• [Task description]: Below are some records. Copy every line in them that holds "Festival".

• [Exercise data]:

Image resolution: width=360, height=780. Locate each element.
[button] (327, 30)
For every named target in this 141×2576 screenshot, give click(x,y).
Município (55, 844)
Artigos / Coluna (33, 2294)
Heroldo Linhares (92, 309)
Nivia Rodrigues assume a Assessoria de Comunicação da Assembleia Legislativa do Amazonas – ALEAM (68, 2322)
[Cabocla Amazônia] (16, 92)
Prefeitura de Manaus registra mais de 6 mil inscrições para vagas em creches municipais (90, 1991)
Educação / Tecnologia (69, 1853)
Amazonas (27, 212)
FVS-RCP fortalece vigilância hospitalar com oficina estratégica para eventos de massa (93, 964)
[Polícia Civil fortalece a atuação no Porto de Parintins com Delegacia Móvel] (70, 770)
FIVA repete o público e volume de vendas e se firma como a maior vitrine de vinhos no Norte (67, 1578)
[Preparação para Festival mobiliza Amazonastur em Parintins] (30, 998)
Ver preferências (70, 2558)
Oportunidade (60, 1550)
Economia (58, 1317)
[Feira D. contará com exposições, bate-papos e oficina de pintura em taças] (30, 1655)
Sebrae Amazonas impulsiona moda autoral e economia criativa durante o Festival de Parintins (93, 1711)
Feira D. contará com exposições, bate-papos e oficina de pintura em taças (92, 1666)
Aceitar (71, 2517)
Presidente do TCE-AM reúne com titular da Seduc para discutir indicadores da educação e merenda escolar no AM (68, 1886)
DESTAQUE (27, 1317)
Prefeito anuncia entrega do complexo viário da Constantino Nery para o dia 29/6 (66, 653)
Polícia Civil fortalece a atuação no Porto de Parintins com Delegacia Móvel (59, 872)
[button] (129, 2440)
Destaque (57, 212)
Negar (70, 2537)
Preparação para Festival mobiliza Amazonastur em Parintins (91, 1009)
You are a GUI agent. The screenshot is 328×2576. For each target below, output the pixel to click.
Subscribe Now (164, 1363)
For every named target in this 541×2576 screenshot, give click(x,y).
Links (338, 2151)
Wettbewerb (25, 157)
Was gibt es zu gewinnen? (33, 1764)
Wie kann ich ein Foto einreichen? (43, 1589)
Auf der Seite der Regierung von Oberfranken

• [Response]:
[Preparação para Festival mobiliza Amazonastur em Parintins] (30, 998)
Sebrae Amazonas impulsiona moda autoral e economia criativa durante o Festival de Parintins (93, 1711)
Preparação para Festival mobiliza Amazonastur em Parintins (91, 1009)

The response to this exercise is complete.